Every month or two I like to answer some of the questions that I hear most often from our clients we serve as well as media inquiries. Perhaps this might answer a question you have had as well.
1. How will the resurgent virus impact the economy?
I expect the economy to be in a difficult transition for at least the next six months. Lockdowns are going to be a part of life for the next six months and so any traction that you see on an economic basis likely will be small and incremental. We are not through this economic challenge yet.

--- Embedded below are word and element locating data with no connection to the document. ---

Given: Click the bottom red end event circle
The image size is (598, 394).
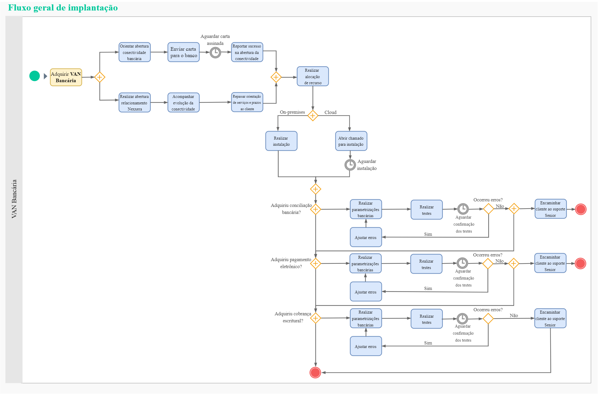Looking at the screenshot, I should [x=315, y=372].
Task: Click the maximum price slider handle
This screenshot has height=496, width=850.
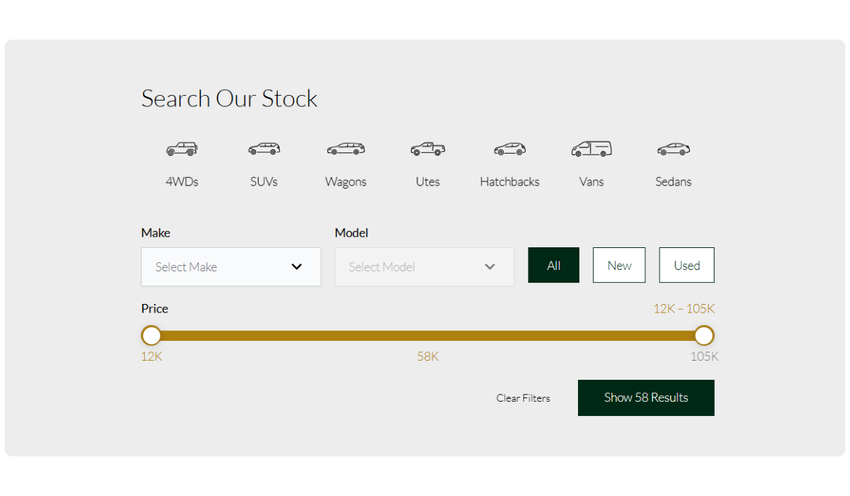Action: pos(703,335)
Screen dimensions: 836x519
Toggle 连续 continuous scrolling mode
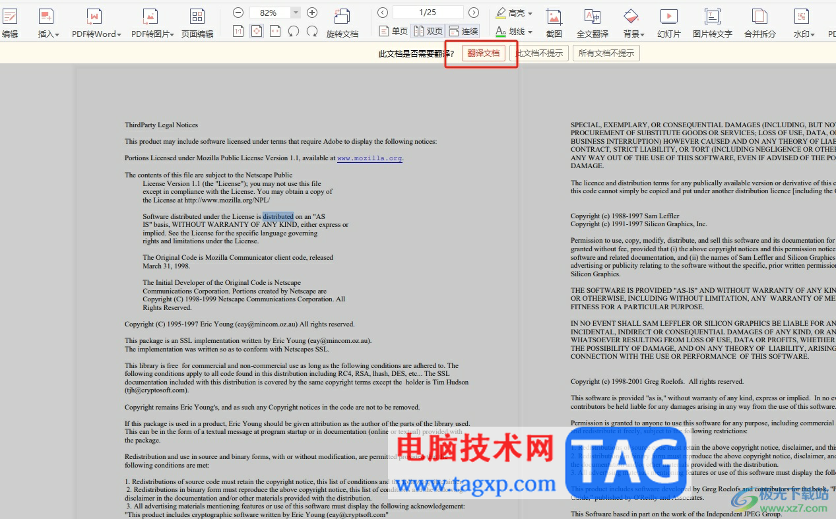point(463,31)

2. Why is the market rallying?
This is the most popular question that I get. Sorry to be redundant, but I think it bears repeating: I believe the market is looking at one year from now for when there will be a vaccine readily available and the economy will begin to reopen again. We have already seen a tremendous pent-up demand to get out of the house and move back towards something resembling normal. Economic activity will spike post vaccine and the market is pricing this in.
3. I understand China markets have been rallying. Isn’t that a better place to invest than the United States?
China markets have bounced-up off March lows, but they still pale in comparison to the forward recovery for the United States markets. China still faces challenges and emerging Asia is going to impact its economy. I am not suggesting China is a bad place to invest, but I would be careful when reading headlines. We have smaller amounts in Asia investments directly as we believe investing in US multinationals captures Asia economic growth as well.
4. When are interest rates going up?
I believe it’s going to be a long time before rates go up. Even though economic activity likely will spike when a vaccine is widely distributed, there are still tremendous deflationary pressures within the US economy. Energy prices will remain low, technology will continue to make companies more efficient, and unemployment rates will likely be at elevated levels for a significant period of time. The Federal Reserve has already stated they intend on keeping rates low for a long time. This time we believe them.
5. Should I be investing in gold right now?
Gold is an asset that is bought generally when people are very fearful. The price has rallied understandably given the craziness in the world today. Beyond that impetus, it’s hard for us to really decipher what moves the price of gold besides fears of an economic disaster. While I believe the US economy will face headwinds, and global conditions are likely to be challenging, we do not expect collapse. Instead we expect a slowdown and economic growth on a long-term basis. Gold pays no interest and for the time being we like assets they give us ongoing annual returns.
If you have a question that you’d like answered, just send me a note and I’d be happy to respond personally or in one of our communications.
Lastly, the world continues to be an uncertain and risky place. Please do be careful.